WORK TO COMPLETE —
When the word "arrow" shows up in a line of the data below, copy that whole line.

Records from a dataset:
· · ·
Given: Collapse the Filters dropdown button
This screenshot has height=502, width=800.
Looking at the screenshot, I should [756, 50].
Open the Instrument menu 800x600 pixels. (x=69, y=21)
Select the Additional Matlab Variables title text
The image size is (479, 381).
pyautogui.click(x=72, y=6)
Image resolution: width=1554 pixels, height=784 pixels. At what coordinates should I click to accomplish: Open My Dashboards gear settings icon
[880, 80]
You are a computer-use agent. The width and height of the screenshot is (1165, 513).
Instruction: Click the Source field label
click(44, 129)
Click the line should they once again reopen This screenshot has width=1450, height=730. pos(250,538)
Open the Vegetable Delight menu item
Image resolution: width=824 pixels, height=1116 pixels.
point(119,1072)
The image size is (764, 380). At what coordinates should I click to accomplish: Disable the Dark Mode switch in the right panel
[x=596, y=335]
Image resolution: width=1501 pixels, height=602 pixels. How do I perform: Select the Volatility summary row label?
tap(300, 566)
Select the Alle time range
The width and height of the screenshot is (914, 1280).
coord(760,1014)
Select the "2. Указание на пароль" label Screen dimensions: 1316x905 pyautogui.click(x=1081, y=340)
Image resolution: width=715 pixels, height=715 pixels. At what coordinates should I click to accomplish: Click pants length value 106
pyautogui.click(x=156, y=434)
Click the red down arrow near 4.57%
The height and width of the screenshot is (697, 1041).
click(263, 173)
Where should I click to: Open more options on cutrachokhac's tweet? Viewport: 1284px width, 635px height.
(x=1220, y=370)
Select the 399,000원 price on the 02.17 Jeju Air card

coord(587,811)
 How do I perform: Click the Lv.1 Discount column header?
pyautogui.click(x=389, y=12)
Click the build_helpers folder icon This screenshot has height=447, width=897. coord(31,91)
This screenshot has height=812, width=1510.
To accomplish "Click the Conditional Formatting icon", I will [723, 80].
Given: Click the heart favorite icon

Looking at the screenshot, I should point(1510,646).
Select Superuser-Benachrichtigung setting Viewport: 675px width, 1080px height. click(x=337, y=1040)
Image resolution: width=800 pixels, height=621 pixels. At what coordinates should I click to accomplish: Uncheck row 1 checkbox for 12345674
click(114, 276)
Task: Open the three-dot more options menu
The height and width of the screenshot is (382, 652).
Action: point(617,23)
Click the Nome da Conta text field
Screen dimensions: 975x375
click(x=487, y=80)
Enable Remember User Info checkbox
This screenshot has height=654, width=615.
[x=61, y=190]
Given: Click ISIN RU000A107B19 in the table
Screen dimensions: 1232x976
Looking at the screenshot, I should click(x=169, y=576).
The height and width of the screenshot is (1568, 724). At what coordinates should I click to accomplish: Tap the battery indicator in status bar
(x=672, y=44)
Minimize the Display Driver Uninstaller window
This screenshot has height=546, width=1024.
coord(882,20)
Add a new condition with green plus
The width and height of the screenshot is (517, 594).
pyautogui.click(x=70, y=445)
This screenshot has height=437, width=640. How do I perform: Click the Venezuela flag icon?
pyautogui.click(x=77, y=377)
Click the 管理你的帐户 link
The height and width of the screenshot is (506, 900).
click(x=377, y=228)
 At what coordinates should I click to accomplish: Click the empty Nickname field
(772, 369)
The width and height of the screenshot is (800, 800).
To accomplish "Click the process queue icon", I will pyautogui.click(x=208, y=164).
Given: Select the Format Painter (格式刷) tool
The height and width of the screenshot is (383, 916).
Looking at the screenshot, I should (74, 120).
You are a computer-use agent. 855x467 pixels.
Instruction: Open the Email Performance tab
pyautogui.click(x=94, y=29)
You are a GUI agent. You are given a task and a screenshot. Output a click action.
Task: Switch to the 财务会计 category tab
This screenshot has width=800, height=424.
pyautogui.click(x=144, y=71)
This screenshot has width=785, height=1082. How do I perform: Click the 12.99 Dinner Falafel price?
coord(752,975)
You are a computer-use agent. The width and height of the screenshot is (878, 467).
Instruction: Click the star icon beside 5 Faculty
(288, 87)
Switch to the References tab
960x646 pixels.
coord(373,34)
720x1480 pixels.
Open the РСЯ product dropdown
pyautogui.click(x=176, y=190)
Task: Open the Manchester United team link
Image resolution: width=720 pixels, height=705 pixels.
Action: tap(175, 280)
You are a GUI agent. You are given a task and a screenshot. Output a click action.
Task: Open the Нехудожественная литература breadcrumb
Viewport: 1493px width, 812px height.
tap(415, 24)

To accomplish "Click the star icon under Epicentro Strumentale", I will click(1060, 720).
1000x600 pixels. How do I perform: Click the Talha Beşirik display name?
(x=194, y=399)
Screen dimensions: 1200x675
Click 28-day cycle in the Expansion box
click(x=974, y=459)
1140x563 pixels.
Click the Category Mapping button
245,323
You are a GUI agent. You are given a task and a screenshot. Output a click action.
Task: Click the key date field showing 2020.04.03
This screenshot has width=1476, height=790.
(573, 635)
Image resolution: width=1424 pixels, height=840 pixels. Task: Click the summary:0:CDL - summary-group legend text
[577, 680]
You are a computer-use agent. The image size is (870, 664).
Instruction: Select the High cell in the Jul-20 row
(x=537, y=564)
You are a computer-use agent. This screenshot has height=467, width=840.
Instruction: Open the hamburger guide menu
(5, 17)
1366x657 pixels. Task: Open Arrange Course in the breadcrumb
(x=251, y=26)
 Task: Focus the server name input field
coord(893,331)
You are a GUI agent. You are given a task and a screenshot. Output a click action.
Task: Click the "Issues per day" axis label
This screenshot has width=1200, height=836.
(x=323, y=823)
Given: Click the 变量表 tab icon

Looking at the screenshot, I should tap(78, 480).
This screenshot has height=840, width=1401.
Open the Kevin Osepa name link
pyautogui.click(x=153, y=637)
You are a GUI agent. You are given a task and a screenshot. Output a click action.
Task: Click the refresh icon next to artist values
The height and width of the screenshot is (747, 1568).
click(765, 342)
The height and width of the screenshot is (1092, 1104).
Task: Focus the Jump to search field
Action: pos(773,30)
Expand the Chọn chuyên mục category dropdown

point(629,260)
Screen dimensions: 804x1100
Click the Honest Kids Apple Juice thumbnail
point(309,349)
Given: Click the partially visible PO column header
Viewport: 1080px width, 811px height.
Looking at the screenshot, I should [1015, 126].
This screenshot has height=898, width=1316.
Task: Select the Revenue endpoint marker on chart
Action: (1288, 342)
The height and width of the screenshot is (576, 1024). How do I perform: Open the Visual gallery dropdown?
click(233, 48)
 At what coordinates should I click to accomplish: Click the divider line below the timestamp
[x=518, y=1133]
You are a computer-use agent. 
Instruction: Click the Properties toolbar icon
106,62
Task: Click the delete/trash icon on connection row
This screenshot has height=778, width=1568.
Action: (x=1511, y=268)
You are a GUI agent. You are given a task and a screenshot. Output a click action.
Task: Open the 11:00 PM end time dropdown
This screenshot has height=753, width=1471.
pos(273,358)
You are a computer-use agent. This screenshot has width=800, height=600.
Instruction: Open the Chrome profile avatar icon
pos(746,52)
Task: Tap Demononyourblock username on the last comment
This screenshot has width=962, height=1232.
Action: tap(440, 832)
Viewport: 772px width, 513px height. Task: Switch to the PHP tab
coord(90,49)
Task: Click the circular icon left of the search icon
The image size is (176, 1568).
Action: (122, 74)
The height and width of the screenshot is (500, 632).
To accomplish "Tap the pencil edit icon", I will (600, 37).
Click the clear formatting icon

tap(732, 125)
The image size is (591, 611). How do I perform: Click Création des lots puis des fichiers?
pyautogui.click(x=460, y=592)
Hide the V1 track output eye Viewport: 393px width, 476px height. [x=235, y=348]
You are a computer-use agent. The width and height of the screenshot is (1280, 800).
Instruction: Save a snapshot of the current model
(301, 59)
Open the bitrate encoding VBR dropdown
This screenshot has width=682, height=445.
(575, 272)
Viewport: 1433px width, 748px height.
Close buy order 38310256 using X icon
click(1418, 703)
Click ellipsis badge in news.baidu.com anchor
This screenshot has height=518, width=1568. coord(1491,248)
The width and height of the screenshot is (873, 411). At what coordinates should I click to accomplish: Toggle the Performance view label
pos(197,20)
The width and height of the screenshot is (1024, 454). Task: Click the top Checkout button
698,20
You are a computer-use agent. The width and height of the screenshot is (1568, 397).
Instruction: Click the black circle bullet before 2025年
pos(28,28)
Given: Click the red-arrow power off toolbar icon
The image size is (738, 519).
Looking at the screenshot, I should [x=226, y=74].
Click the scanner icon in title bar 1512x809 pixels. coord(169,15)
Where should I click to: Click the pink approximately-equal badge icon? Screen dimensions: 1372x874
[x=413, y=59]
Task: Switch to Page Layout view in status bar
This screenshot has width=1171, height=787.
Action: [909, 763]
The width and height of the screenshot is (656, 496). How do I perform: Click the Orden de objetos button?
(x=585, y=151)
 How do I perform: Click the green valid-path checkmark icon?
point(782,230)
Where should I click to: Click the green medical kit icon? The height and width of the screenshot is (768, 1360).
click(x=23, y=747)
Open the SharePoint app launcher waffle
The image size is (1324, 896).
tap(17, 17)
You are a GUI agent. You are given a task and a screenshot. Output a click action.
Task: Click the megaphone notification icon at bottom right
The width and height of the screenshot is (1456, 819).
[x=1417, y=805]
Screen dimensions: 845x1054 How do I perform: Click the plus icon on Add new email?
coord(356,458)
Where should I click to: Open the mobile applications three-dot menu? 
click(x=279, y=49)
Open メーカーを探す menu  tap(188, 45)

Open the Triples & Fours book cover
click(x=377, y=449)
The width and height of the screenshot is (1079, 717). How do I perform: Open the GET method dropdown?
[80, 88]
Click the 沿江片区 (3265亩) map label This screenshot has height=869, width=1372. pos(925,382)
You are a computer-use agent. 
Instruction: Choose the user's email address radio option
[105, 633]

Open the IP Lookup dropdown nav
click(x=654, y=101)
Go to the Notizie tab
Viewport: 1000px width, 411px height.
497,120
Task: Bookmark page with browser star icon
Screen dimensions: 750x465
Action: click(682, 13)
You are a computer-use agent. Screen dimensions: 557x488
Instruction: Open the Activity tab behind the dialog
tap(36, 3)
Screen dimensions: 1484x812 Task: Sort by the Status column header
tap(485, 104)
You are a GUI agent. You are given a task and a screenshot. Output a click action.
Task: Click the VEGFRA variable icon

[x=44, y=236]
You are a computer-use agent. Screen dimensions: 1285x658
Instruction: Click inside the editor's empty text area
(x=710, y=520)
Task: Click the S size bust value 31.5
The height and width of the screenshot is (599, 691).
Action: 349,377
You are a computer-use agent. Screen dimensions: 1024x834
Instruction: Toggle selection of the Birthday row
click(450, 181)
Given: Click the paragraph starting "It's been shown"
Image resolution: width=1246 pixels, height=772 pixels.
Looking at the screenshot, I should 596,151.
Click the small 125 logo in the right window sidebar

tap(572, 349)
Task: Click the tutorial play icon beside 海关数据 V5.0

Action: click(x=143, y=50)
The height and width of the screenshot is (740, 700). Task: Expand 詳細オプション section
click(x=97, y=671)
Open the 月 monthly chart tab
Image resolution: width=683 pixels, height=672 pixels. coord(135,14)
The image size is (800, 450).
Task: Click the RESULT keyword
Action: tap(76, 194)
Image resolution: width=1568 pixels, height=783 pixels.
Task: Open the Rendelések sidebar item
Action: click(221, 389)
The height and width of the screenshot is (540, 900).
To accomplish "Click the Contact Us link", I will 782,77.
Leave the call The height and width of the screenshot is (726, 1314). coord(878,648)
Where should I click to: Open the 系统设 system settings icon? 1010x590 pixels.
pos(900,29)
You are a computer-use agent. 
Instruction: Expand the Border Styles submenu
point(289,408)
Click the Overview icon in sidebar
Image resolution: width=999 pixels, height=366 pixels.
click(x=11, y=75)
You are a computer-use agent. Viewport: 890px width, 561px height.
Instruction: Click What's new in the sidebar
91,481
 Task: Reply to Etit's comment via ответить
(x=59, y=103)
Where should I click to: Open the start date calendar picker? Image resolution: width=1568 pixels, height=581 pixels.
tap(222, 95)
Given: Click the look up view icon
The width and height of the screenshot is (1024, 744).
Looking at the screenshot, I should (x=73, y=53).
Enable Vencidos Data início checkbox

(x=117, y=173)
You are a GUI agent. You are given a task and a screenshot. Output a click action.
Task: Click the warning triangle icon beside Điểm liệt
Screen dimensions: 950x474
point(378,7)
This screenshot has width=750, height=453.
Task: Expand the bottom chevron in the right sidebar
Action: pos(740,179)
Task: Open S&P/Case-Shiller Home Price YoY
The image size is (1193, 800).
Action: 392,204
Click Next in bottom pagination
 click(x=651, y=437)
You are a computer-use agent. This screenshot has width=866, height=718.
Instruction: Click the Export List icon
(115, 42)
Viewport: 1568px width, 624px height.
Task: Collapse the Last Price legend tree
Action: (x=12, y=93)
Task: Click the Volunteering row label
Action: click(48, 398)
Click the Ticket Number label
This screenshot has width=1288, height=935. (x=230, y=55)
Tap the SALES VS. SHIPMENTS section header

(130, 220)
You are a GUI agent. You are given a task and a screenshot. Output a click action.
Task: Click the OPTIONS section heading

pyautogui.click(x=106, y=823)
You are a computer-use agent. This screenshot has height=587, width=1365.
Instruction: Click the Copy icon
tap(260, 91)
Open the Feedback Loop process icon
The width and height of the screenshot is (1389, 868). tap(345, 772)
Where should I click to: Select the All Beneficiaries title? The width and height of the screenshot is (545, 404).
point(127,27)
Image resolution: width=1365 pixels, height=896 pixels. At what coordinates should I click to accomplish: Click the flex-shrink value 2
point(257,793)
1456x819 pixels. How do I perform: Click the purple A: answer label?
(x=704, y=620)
· · ·
EXERCISE ANSWER —
Click the red down arrow near 4.57%
Given: Click the red-arrow power off toolbar icon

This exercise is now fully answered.